What in incredible paper! This says so much computer and artificial intelligence than any of the popular talks.
Every process of thought or action is made up of sub-processes. Let us consider such examples as making a pencil stroke, writing a letter of the alphabet, or making a plan. Quite a few discrete muscle movements are organized into the making of a pencil stroke; similarly, making particular pencil strokes and making a plan for a letter are complex processes in themselves that become sub-processes to the over-all writing of an alphabetic character. 2a8
Although every sub-process is a process in its own right, in that it consists of further sub-processes, there seems to be no point here in looking for the ultimate bottom of the process-hierarchical structure. There seems to be no way of telling whether or not the apparent bottoms (processes that cannot be further subdivided) exist in the physical world or in the limitations of human understanding. 2a9
In any case, it is not necessary to begin from the bottom in discussing particular process hierarchies. No person uses a process that is completely unique every time he tackles something new. Instead, he begins from a group of basic sensory-mental-motor process capabilities, and adds to these certain of the process capabilities of his artifacts. There are only a finite number of such basic human and artifact capabilities from which to draw. Furthermore, even quite different higher order processes may have in common relatively high-order sub-processes."
I have had a few conversations w/ people who are not computer workers, for example, the girl who is taking care of my Dad. I have always found it difficult to demonstrate the value of computer, and at the same time annoyed by elites who brag about the future without understanding or even giving much thoughts to the complexity of their empty promise, and the implication, especially social ones, that a new way of doing things can bring. I will refine this further that there are too much attention given to the positive side of a change, which is exciting, both financially and socially, and too little to view it from a structure that, for example, presented in this paper, that guides to understand in which area/domain this change belongs to, how and why it can an impact, who is a first-degree neighbour thus be affected, and in what way.
Structure, framework. I have always been advocating that in order to approach an issue, however complex (or simplistic) it is, to have a framework in place (and it can be completely subjective and incorrect) is better than none. Framework is essentially of personal view of the issue. It is not an arbitrary mark you throw on the wall and call it a structure. Rather, it is a fruit of deep thinking based on that person's experience, intelligence, and view of the world even. It is actually a summary of the all the information presented at the time and were understood by this person, and is thus an aggregation of information in shape of a design. If you think about it, everyone is an architect — we all operate this way (just like this paper is presenting), that we use our sensory system to collect information, which by nature will only be a subset of ALL, and then even a smaller portion of these collected info will be comprehensive to us, and translated into a place in an overall hiearchy, which formulates a reason that explains the info ← this is the info process, and potentially triggers a motivation that leads to action.
Therefore, it is only natural that one has a framework, even implicitly, because one must have one to operate. Yet, the ability to recognize your own framework, and be able or willing to present it, is the difference. This probably can be argued as how much one understands oneself.
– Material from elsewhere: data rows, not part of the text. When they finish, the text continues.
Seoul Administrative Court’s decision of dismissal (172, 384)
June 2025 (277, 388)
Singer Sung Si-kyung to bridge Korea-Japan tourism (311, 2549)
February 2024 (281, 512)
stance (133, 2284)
Self-reflection brings not only a peace of mind, but a depressing view of oneself — how limited one is! how un-intelligent one is! But intelligence don't change unless one sees where it is (otherwise, one doesn't even have a reference to compare to, thus will know no improvement nor degradation). Thus, to define and present one's view, is a bold move, which shows in affirmative statements. But this is different from those emotion driven entrepreneurs, who lack the ability to think, but have too much ability to fool.
If we then ask ourselves where that intelligence is embodied, we are forced to concede that it is elusively distributed throughout a hierarchy of functional processes—a hierarchy whose foundation extends down into natural processes below the depth of our comprehension. If there is any one thing upon which this 'intelligence depends' it would seem to be organization.
If it were so very easy to look things up, how would our vocabulary develop, how would our habits of exploring the intellectual domains of others shift, how might the sophistication of practical organization mature (if each person can so quickly and easily look up applicable rules), how would our education system change to take advantage of this new external symbol-manipulation capability of students and teachers (and administrators)?